(Data supplied begins)
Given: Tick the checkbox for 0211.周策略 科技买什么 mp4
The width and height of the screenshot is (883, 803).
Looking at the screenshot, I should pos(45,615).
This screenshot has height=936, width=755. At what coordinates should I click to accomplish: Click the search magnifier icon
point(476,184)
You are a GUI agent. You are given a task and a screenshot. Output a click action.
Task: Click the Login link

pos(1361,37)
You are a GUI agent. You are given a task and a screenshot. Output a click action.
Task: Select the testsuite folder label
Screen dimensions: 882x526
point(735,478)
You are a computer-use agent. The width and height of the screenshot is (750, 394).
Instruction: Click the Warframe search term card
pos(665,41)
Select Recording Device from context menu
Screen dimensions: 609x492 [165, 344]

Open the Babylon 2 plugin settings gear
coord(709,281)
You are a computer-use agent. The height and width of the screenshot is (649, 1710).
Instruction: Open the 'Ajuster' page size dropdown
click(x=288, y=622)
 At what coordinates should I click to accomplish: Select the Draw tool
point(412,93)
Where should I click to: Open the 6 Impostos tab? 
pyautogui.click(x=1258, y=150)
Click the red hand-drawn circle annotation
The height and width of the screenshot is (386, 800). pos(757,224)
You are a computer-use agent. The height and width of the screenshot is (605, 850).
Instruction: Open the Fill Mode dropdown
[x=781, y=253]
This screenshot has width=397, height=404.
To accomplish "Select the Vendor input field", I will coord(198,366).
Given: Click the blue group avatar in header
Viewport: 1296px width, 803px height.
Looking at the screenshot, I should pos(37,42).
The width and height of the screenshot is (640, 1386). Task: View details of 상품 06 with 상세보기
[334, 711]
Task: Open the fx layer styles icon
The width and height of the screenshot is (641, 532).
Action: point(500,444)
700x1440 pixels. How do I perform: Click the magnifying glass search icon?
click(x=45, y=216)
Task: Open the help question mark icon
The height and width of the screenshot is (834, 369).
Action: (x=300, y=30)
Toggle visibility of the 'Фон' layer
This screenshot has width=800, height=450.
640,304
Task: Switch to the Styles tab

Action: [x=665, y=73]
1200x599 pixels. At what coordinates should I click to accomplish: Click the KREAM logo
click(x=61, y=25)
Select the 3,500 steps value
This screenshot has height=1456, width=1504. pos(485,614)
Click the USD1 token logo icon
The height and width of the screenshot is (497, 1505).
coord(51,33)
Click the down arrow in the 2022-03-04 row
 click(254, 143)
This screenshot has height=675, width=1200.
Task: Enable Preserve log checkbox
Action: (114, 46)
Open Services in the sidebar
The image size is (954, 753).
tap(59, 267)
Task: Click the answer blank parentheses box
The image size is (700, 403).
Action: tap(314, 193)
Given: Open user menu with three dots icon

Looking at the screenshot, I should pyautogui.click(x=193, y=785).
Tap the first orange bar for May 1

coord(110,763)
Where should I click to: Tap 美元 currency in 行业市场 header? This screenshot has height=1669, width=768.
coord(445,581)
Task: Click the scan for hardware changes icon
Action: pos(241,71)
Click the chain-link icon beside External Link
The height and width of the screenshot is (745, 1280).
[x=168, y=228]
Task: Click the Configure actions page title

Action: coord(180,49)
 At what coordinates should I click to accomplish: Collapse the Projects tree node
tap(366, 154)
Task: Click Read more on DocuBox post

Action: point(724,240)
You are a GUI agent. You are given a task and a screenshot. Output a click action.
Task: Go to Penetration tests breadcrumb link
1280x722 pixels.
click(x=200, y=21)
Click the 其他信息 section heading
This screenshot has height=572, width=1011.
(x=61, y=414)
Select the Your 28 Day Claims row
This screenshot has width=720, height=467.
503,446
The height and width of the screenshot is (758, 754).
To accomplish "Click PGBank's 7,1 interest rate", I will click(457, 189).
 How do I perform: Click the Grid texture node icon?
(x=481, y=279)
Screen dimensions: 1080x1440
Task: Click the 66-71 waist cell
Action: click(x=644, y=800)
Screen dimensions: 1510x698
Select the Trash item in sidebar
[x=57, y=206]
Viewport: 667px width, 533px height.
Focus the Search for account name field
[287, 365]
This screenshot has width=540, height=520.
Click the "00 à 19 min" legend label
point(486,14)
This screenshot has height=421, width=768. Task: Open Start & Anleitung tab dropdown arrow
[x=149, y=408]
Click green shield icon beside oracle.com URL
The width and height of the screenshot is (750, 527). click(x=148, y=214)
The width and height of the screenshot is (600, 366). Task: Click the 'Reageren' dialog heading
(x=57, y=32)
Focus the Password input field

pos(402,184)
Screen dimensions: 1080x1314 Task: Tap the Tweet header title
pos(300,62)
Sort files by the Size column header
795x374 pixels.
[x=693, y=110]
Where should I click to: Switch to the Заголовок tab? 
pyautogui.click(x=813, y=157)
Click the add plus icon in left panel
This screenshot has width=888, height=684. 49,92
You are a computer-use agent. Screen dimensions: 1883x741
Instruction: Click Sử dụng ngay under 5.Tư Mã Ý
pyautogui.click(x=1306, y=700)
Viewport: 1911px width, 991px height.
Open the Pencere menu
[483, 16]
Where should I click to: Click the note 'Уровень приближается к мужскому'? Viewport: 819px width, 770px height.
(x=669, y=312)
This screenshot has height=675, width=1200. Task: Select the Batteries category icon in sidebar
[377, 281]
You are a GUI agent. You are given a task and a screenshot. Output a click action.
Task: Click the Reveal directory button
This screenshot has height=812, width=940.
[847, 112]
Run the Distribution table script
(Data supplied ends)
■ Task statement
From the entries, report every line in which the string "will" occurs.

■ Reply
To accomplish "Select the Vendor input field", I will coord(198,366).
To accomplish "Click PGBank's 7,1 interest rate", I will click(457, 189).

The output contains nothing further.